When a company sheds over $100 billion of market value in one day, you sit up and pay attention, especially when that company is one of the largest companies in Europe.
Novo Nordisk (NYSE: NVO), the Danish pharmaceutical giant that launched the semaglutide sold under brand names Ozempic (mainly for treatment of diabetes) and Wegovy (mainly for weight loss management), lost over €60 billion (A$100 billion) in market value on Tuesday after cutting its full-year guidance. It now expects 2025 sales growth of just 8–14%, down from 13–21%. Its shares plunged 22%, and are now down 58% over the last year.
The reason? Not demand. Not efficacy. But competition from legitimate rivals like Eli Lilly and a wave of US copycat compounders making knockoff versions of Ozempic and Wegovy.
At first glance, this has nothing to do with ResMed Inc (ASX: RMD), the sleep apnoea giant whose shares were battered in 2023 as investors feared weight-loss drugs would shrink demand for CPAP machines.
But in markets, perception sometimes matters as much as fundamentals (at least in the short term). And Novo Nordisk's unravelling could subtly reshape (for the better) how investors view ResMed.
What is going on?
The real story here is that Novo is losing control of its market, particularly in the US. Eli Lilly's Zepbound has surged past Wegovy in new prescriptions. And despite an FDA ban on compounded GLP-1 drugs, many Americans are still using them.
Novo Nordisk is now in litigation mode, trying to protect its turf. That's not the playbook of a company with an unassailable moat.
What this means for ResMed
Fundamentally, nothing has changed. GLP-1 drugs still work. They still help patients lose weight. And obesity remains a key driver of sleep apnoea.
But the narrative has changed. Investors are perhaps starting to realise that weight loss drugs are not necessarily a silver bullet, nor are they the only treatment option for sleep apnoea and that Resmed is one of many solutions to the sleep apnoea problem.
Meanwhile, ResMed has kept delivering. Revenue is growing, margins are holding up, and the company is expanding into software and digital health. Crucially, it's not pretending to be a one-size-fits-all solution. It's part of a broader, long-term healthcare puzzle.
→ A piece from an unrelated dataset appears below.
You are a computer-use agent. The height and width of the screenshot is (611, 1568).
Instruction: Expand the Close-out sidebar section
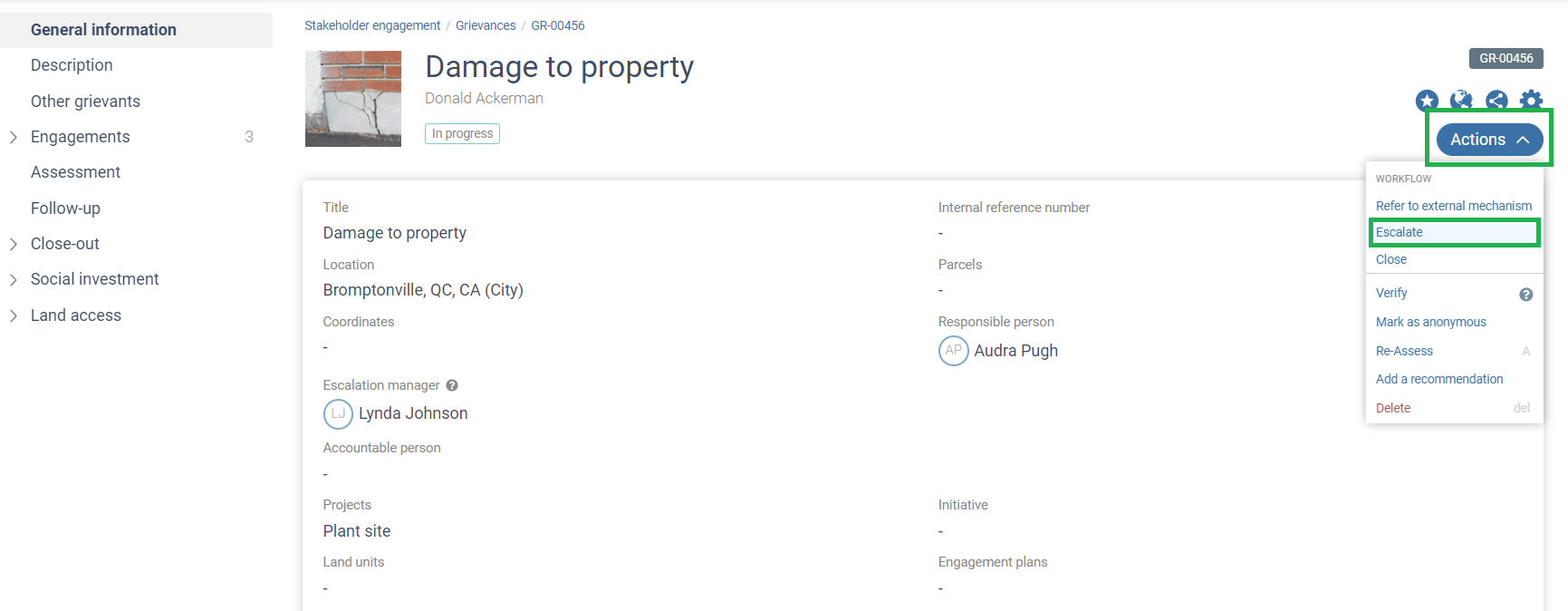pyautogui.click(x=14, y=244)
At the time of writing, ResMed shares are up 1.42% for the day and up 33% over the last year, suggesting sentiment may finally be turning.
Foolish Takeaway
Novo Nordisk's crash wasn't about science. It was about market control and copycats. That's bad news for Novo, but potentially good news for ResMed. Not because the threat is gone, but because the narrative has come back down to earth.